## Exercise aim
Go through the entries and copy every line that has the string "Sort" in it.

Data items

________________

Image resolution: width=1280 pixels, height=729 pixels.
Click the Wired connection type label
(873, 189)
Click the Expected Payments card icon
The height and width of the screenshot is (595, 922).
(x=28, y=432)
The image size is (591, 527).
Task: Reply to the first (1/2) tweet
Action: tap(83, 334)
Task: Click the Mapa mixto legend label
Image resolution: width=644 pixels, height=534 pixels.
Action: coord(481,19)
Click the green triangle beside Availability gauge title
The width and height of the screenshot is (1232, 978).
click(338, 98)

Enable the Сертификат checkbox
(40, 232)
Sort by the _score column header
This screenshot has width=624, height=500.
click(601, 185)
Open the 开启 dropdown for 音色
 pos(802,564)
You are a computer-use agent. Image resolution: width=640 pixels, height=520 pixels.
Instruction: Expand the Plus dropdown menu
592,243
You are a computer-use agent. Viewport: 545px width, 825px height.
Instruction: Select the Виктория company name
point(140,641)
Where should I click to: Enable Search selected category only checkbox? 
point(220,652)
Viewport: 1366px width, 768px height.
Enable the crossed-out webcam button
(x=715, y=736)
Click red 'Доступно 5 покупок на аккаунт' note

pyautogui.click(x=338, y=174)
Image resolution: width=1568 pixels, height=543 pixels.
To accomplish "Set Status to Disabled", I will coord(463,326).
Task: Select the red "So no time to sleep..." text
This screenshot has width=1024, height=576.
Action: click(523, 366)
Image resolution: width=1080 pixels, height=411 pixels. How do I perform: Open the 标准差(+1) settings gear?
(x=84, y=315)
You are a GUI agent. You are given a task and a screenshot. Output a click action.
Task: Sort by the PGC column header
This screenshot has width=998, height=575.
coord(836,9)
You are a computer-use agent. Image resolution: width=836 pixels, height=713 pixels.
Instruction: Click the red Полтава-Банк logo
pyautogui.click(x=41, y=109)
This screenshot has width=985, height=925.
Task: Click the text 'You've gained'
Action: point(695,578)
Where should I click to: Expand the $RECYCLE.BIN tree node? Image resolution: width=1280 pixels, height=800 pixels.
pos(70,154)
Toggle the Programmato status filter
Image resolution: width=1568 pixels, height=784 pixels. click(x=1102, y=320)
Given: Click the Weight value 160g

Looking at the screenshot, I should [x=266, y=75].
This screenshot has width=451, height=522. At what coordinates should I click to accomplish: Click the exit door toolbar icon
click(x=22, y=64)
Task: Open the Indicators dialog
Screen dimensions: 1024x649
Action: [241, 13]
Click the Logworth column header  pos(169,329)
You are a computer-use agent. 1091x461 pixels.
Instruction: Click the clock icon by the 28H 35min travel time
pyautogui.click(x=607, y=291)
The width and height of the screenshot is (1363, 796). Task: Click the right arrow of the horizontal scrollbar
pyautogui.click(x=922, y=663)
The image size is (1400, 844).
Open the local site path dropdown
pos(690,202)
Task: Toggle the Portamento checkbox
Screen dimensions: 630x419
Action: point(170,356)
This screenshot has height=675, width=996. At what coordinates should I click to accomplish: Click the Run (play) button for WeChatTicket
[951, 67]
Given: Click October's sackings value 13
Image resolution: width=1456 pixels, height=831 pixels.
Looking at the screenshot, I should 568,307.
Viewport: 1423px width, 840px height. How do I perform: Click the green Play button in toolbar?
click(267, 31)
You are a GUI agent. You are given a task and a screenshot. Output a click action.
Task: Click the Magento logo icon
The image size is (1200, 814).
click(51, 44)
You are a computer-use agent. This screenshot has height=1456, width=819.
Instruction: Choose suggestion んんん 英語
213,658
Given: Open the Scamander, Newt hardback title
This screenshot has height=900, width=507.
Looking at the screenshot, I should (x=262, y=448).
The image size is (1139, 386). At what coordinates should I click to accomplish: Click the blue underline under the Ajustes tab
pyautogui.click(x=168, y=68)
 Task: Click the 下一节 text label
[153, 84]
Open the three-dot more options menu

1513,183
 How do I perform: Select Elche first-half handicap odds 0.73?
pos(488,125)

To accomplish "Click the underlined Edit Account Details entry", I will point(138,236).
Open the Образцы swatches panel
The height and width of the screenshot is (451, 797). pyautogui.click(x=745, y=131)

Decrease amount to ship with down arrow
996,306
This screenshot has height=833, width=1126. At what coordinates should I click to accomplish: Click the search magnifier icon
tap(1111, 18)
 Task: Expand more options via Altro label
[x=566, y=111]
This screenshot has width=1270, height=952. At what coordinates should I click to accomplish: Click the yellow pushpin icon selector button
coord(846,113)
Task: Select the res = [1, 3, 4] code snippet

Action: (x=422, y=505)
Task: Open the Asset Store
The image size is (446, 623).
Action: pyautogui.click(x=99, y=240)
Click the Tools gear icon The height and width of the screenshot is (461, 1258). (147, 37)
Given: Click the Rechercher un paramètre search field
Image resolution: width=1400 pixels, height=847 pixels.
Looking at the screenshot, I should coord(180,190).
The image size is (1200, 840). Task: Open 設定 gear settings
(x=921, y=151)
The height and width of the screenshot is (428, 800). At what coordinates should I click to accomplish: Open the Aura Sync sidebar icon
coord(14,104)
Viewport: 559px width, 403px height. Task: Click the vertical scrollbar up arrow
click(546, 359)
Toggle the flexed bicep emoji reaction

________________

## Written solution
Sort by the _score column header
Task: Sort by the PGC column header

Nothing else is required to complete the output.